Choosing the right hay for any animal can be a challenge. Most importantly, you need to understand the nutritional needs of your animal and choose a hay that will meet those needs. If your horse is a barren mare, retired work horse, or a pleasure type riding horse, it has low nutrient requirements. If your horse is a growing horse, lactating mare, work horse, or a performance horse, it has high nutrient needs. Horses with low nutrient requirements should be fed late to mid-maturity alfalfa or mid-maturity grass hays. These hays have less protein, but are still palatable. Also, these hays will satisfy the horse’s appetite without making the horse over weight. High nutrient requirement horses do best when fed early-maturity alfalfa or early-maturity grass hay. These hays have higher protein levels and are very palatable. These hays will satisfy high nutrient requirement horses’ appetites, however these horses should probably also be given a grain supplement. All horses should be provided with a mineral mix to meet all their vitamin and mineral needs.

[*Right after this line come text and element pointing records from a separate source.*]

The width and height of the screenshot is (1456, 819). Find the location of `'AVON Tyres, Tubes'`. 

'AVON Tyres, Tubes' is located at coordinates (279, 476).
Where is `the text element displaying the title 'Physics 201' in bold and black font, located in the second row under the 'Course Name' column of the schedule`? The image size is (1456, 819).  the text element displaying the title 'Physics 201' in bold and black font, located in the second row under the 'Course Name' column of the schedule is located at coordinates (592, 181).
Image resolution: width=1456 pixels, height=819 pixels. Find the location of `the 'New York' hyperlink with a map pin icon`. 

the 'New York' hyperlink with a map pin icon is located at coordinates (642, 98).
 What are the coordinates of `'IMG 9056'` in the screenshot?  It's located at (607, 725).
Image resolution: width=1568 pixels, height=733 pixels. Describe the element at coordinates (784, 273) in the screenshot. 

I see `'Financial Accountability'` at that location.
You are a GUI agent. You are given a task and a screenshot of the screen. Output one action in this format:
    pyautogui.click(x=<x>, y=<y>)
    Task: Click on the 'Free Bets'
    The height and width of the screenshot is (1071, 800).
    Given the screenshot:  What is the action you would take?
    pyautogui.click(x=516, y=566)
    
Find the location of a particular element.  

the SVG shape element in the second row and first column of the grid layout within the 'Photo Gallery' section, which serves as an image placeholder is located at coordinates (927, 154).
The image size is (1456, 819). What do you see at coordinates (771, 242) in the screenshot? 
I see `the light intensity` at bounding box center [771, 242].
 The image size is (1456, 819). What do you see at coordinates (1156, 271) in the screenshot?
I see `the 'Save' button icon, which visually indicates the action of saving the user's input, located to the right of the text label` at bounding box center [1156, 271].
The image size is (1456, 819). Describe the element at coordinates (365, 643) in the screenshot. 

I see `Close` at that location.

Once you have determined what hay is appropriate for your horse, you need to make sure you can pick, for lack of a better word, a clean hay. When evaluating a hay for cleanness, first you need to determine if the hay is grass or legume. Legume hays primarily consist of alfalfa and/or clovers. All legumes are considered broadleaf plants. These hays have lots of small leaves, while grass hays have long blade like leaves. After you have determined the type of hay you are looking at you need to inspect the hay for the following: weeds, bugs, and mold/dust. Weeds in legume hays are harder to see than weeds in grass hay. The major bug of concern in hay is the blister beetle. This insect contains a toxin that irritates digestive and urinary tracts. Blister beetles are tiny and difficult to see. Typically blister beetles are found in hay grown in dry, arid regions and in years following heavy grasshopper infestations. Mold and dust can be found in any hay that was not properly cured. Moldy and dusty hay will cause lung problems in horses. In addition mold can cause other detrimental effects on a horse. When inspecting a hay for mold or dust, you want to pull out a handful of the hay, give it a sniffing and shake it out. If the hay smells musty, avoid feeding it to your horse. When you shake the hay, if excess dust comes off or if there is a whiteish powder on the leaves, again avoid feeding to your horse. If you are still unsure if you are feeding the right hay to your horse, contact your local Equine Extension Educator or talk with your veterinarian.